3. The method of claim 1, wherein the converting step is selected from the group consisting of adding bisulfite ions to the mixture and exposing the mixture to cytosine deaminase.

4. The method of claim 1, wherein the oligonucleotide is DNA.

5. The method of claim 4, wherein the detecting step comprises amplifying DNA molecules that do not contain uracil.

6. The method of claim 4, wherein the detecting step comprises degrading DNA molecules that contain uracil.

7. The method of claim 1, wherein the nucleic acid molecules are miRNA.

8. A method of making a library of targets from a mixture of RNA molecules, the method comprising:

providing the mixture of RNA molecules;

adding to the mixture a plurality of non-naturally-occurring oligonucleotides, each oligonucleotide comprising:

a common 5' region comprising at least one cytosine;

a unique central region complementary to a portion of the target; and a common 3' region,

such that at least one of the plurality of oligonucleotides anneals with at least one target;

converting unpaired cytosines in the mixture to uracil; and

selecting oligonucleotides that do not contain uracil for making the library.
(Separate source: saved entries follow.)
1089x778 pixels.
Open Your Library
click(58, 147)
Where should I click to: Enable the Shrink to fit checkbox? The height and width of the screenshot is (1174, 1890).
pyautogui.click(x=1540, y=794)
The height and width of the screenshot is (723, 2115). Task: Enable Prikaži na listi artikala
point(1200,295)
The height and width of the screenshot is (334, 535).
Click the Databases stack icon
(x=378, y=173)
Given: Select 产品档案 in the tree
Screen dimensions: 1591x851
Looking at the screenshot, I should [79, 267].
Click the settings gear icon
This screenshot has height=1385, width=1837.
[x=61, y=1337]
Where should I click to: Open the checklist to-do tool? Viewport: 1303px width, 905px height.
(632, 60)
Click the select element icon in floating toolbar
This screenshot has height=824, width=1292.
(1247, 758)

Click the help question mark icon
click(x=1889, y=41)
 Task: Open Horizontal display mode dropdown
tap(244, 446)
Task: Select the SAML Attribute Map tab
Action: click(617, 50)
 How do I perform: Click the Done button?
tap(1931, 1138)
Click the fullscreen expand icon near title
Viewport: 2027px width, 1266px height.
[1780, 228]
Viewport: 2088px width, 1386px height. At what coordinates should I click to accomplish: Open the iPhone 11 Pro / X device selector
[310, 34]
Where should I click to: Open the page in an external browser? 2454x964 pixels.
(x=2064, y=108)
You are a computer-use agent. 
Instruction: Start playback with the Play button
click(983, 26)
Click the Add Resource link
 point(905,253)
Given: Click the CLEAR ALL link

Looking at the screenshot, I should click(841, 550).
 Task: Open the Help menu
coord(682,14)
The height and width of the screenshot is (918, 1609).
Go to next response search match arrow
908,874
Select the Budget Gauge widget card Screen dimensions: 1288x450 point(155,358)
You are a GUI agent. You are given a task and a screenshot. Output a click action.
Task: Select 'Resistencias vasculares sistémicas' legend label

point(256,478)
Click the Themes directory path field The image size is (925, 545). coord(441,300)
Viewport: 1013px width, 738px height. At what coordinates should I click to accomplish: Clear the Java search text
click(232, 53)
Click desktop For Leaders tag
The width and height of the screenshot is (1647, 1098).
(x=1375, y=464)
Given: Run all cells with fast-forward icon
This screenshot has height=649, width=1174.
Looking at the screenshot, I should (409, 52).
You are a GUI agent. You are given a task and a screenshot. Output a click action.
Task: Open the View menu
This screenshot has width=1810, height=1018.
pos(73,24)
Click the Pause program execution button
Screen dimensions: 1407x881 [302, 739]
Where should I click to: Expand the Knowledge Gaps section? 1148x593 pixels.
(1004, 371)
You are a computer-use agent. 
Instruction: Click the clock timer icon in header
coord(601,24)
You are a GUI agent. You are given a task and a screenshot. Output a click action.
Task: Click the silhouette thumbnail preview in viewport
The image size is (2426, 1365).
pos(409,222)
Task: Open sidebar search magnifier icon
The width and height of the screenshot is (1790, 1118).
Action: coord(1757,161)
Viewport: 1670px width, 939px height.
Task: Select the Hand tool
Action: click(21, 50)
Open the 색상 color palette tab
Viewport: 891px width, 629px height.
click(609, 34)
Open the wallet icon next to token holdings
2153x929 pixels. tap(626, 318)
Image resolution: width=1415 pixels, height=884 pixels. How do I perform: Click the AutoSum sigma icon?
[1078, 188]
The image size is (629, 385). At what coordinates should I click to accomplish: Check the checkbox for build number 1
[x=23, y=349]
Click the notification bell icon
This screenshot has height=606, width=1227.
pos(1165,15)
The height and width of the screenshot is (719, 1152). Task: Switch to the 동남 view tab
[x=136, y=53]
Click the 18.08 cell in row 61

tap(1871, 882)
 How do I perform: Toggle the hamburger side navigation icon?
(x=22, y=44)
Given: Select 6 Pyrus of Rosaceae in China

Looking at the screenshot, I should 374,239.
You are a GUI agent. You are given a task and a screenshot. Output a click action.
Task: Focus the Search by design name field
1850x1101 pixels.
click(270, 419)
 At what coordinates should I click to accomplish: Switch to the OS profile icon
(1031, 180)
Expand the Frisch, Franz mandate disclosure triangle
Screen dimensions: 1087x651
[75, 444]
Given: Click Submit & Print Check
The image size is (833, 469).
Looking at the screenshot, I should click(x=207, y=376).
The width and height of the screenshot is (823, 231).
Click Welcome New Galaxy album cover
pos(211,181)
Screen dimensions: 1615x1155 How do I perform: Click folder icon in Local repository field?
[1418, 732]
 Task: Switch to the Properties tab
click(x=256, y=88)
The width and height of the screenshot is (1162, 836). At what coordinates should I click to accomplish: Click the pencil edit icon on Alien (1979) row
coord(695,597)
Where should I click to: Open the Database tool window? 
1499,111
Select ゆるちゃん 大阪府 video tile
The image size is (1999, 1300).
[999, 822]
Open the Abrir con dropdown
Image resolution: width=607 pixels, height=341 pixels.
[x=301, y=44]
9. The method of claim 8, further comprising:

extending a 3' end of the annealed target using the 5' region of the at least one of the plurality of oligonucleotides as a template.

10. The method of claim 8, wherein the converting step is selected from adding bisulfite ions to the mixture and exposing the mixture to cytosine deaminase.

11. The method of claim 8, wherein the oligonucleotides are DNA.

12. The method of claim 11, wherein the selecting comprises amplifying DNA molecules that do not contain uracil.

13. The method of claim 11, wherein the selecting step comprises degrading DNA molecules that contain uracil.

14. The method of claim 8, wherein the RNA molecules are miRNA.

15. A method of identifying a target in a mixture of nucleic acid molecules, the method comprising:

providing the mixture of nucleic acid molecules;

adding to the mixture a non-naturally-occurring oligonucleotide comprising:

a 5' region free of cytosines;

a central region comprising at least one cytosine and complementary to a portion of the target; and

a 3' region free of cytosines,

such that the oligonucleotide anneals to the target, thereby forming a base pair between the at least one cytosine and at least one guanine in the target;

converting unpaired cytosines in the mixture to uracil; and

detecting the oligonucleotide, thereby identifying the target in the mixture.

16. The method of claim 15, wherein the converting step is selected from adding bisulfite ions to the mixture and exposing the mixture to cytosine deaminase.

17. The method of claim 15, where the oligonucleotide is DNA.

18. The method of claim 17, wherein the detecting step comprises amplifying DNA molecules that do not contain uracil.

19. The method of claim 17, wherein the detecting step comprises degrading DNA molecules that contain uracil.

20. The method of claim 15, wherein the nucleic acid molecules are mRNA.

21. A method of making a library of targets from a mixture of RNA molecules, the method comprising:

providing the mixture of RNA molecules;

adding to the mixture a plurality of non-naturally-occurring oligonucleotides, each oligonucleotide comprising: a common 5' region free of cytosines;

a central region comprising at least one cytosine and complementary to a portion of a target; and

a common 3' region free of cytosines,

such that at least one of the plurality of oligonucleotides anneals with at least one target, thereby forming a base pair between the at least one cytosine and at least one guanine in the target; converting unpaired cytosines in the mixture to uracil; and

selecting oligonucleotides that do not contain uracil for making the library.

22. The method of claim 21, wherein the converting step is selected from adding bisulfite ions to the mixture and exposing the mixture to cytosine deaminase.

23. The method of claim 21, wherein the oligonucleotides are DNA.

24. The method of claim 23, wherein the selecting step comprises amplifying DNA molecules that do not contain uracil.

25. The method of claim 23, wherein the selecting step comprises degrading DNA molecules that contain uracil.

26. The method of claim 21, wherein the RNA molecules are mRNA.